Bachelors Level/First Year/Second Semester/Science bit/second semester/basic statistics/syllabus wise questions

Bachelors In Information Technology

Institute of Science and Technology, TU

Basic Statistics (STA154)

Year Asked: 2078, syllabus wise question

Correlation and Linear Regression
1.
The following data gives the experience of Computer Operators in years and their performance as given bt the number of good parts turned out per 100 pieces. i) Fit the regression equation of performance rating in experience. ii) Estimate the probable performance of an operator had 8 years of experience and interpret regression coefficient.

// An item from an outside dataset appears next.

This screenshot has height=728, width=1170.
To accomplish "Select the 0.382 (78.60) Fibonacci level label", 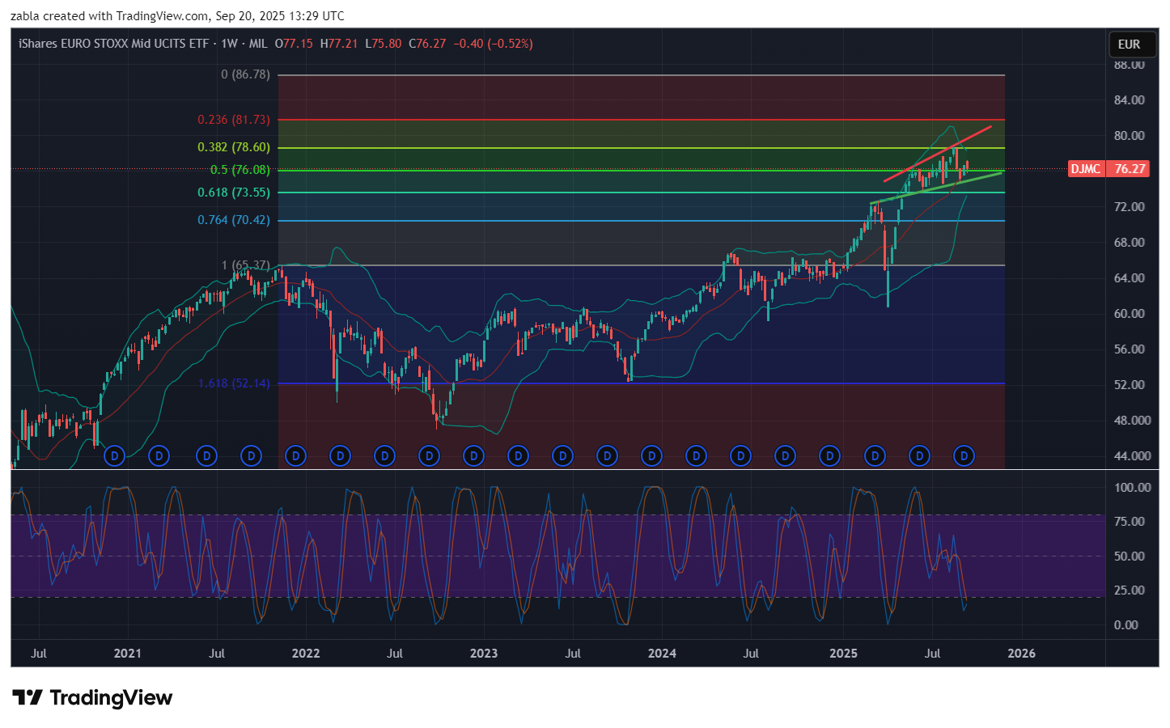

$\begin{array}{|c|c|c|c|c|c|c|c|c|c|}\hline \text{Experience (X)} & 16 & 12 & 18 & 4 & 3 & 10 & 5 & 12 \\ \hline \text{Performance (Y)} & 87 & 88 & 89 & 68 & 78 & 80 & 75 & 83 \\ \hline \end{array}$
[10]
2.
Define correlation coefficient? Calculate the co-efficient of correlation for the following ages(in years) of husbands and wives and interpret it.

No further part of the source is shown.